There’s been a change in my noticing, a small hole in the fabric of my attention. What used to be an alive and vibrant node in my awareness is now an empty expectancy.  I experienced a little zing every time I walked beneath the sycamore tree, even if I did not take the time to pause and look up, to find the tiny nest, to focus my aging eyes on the spot where two tiny birds were growing. Now the nest is only a shell, a remnant. It’s a wonderment all the same, that tiny house of cobweb, but it is empty.

Yes. Empty is a cutting word.

No, this is no grief akin to the great griefs. It’s just a little hole, a shift, an empty place where my attention and sense of wonderment flowed for weeks, but which is now an empty space like other empty spaces. There is other wonder to seek.
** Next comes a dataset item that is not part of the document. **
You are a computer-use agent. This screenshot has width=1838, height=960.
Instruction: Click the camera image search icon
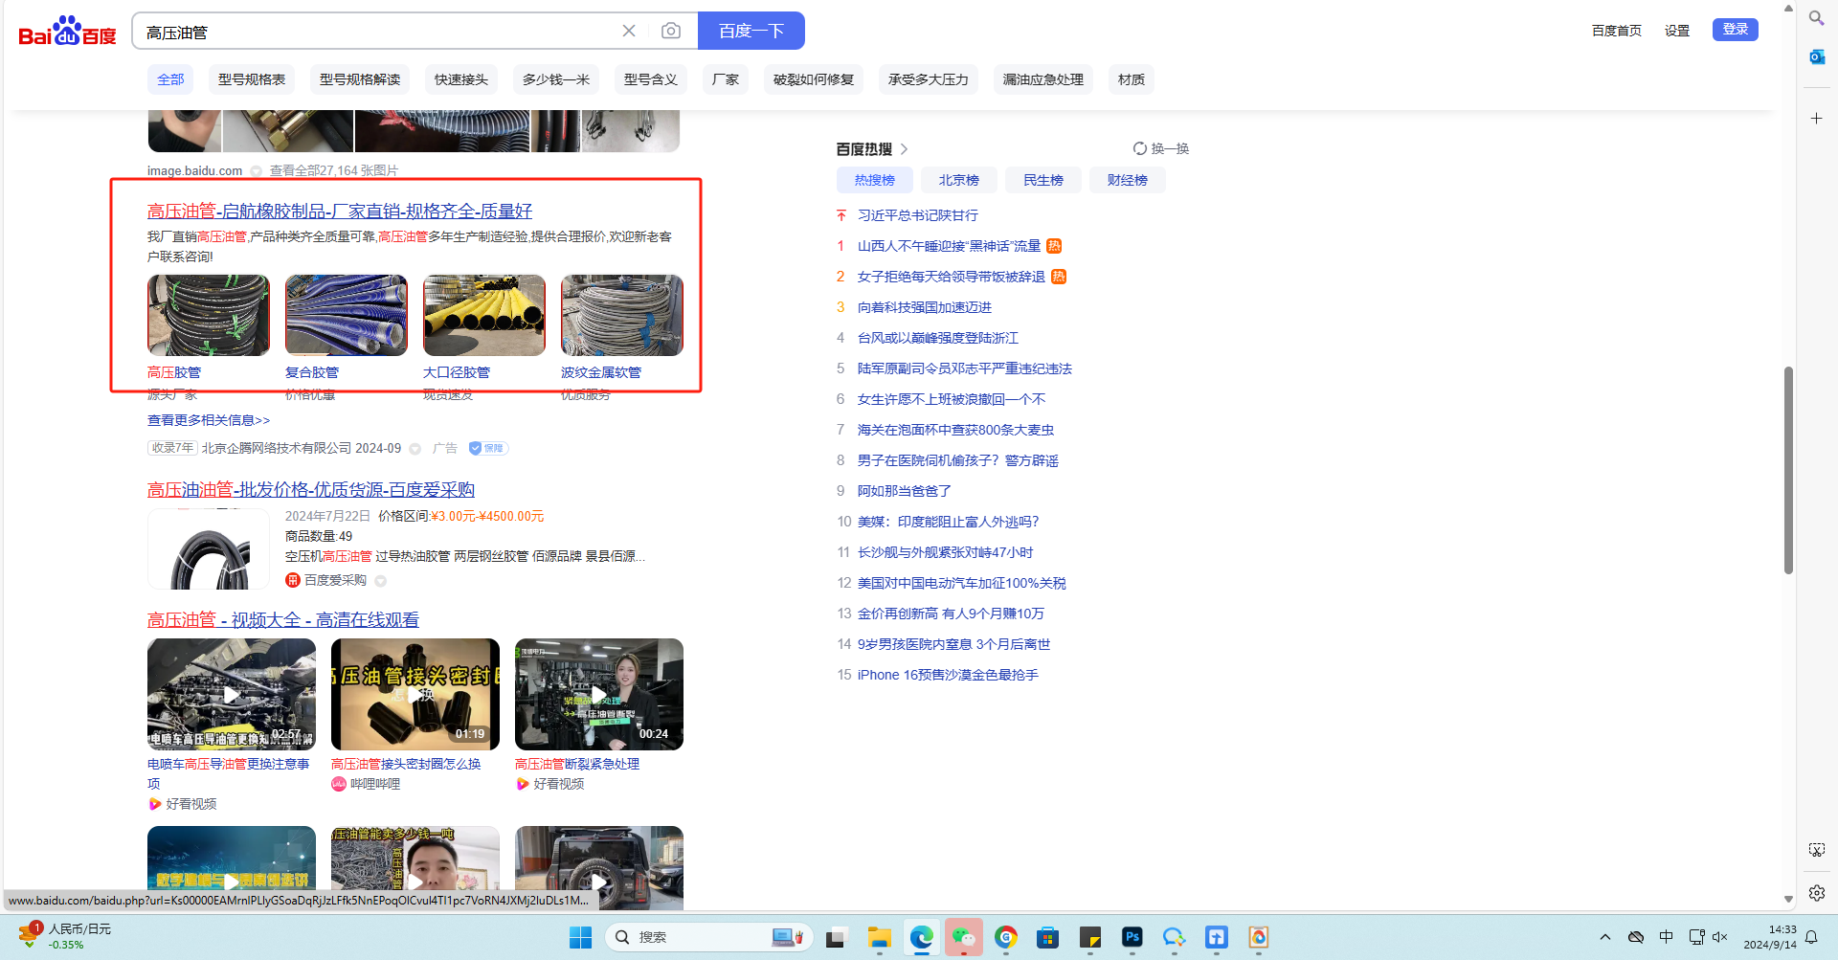click(x=671, y=31)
There are other places for my deep attention to flow. The dog of my brain is sniffing the air for the next impossible beauty, the next whirring of wings, the next impossible thing that exists.

Gratitude List:
1. New ideas that keep the mind alive
2. The people who are welcoming the refugees
3. The people who stand up for justice
4. The voices of my friends the owls, calling from the bamboo forest
5. You. How we hold the world together, together. How our hands are joined across time and distance to form webs that carry and comfort, that heal and make whole.

Blessings on the Work!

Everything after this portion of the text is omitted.